Эта женщина стоит того и другого разом. Ради нее мне, видимо, необходимо захватить Мир. Тогда время начать искать себе сообщников, потому что в одиночку такое не делается.

Быть может среди вас есть те, кто захочет ко мне присоединится? Я понятия не имею чем это всё закончится. Но я расскажу вам, как это все началось.

Ее зовут то-ли Люся, то-ли Лида. До неприличия просто, в сравнении с той сложностью, которая скрывается за этим звучанием. Но я вовсе не уверен, что знаю ее настоящее имя. Я зову ее моя Эйфория или просто Пори, с ударением на первый слог. Изначально, вроде как Фори, но в иврите, стоящая в начале слова Фэй, читается как Пэй. Поэтому Пори.

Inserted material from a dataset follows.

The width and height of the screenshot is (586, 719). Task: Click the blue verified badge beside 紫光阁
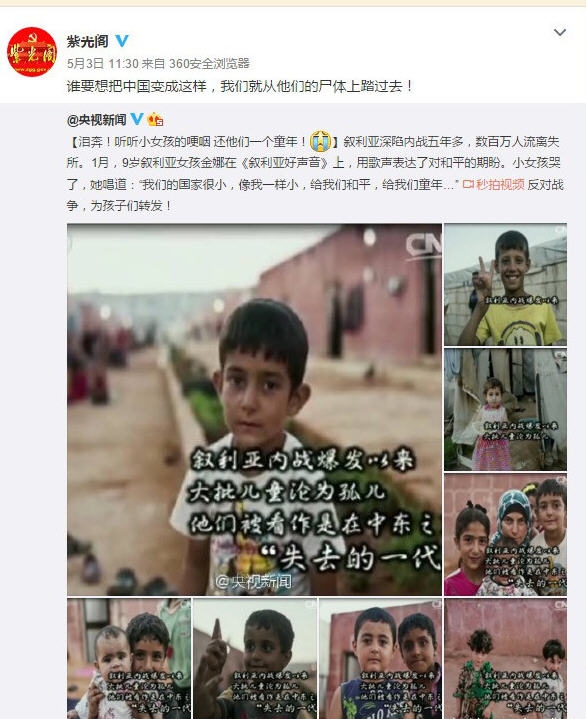coord(122,41)
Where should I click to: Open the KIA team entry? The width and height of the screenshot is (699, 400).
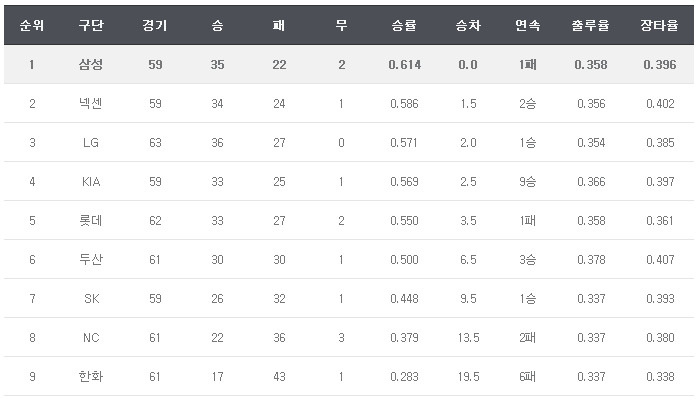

Все происходящее кажется столь нереальным, что меня постоянно преследует страх, а не приснилось ли мне это все? Что если я не получал никакого сообщения от незнакомки в тот вечер? Что если в мой дом попала ракета? Что если я умер? Или сейчас меня разбудит реаниматолог и сообщит, что я провел в коме три месяца, врачи отчаянно боролись за мою жизнь, и, наконец, им удалось меня стабилизировать…

Если рассказать, никто не поверит. Чтобы найти ее, я не ходил за сто морей, не сражался с пиратами на дальних берегах и не освобождал ее из башни дракона. Палец о палец не ударил, я даже не ждал ее у окошка, потому что давно уже в этой жизни ничего не ждал.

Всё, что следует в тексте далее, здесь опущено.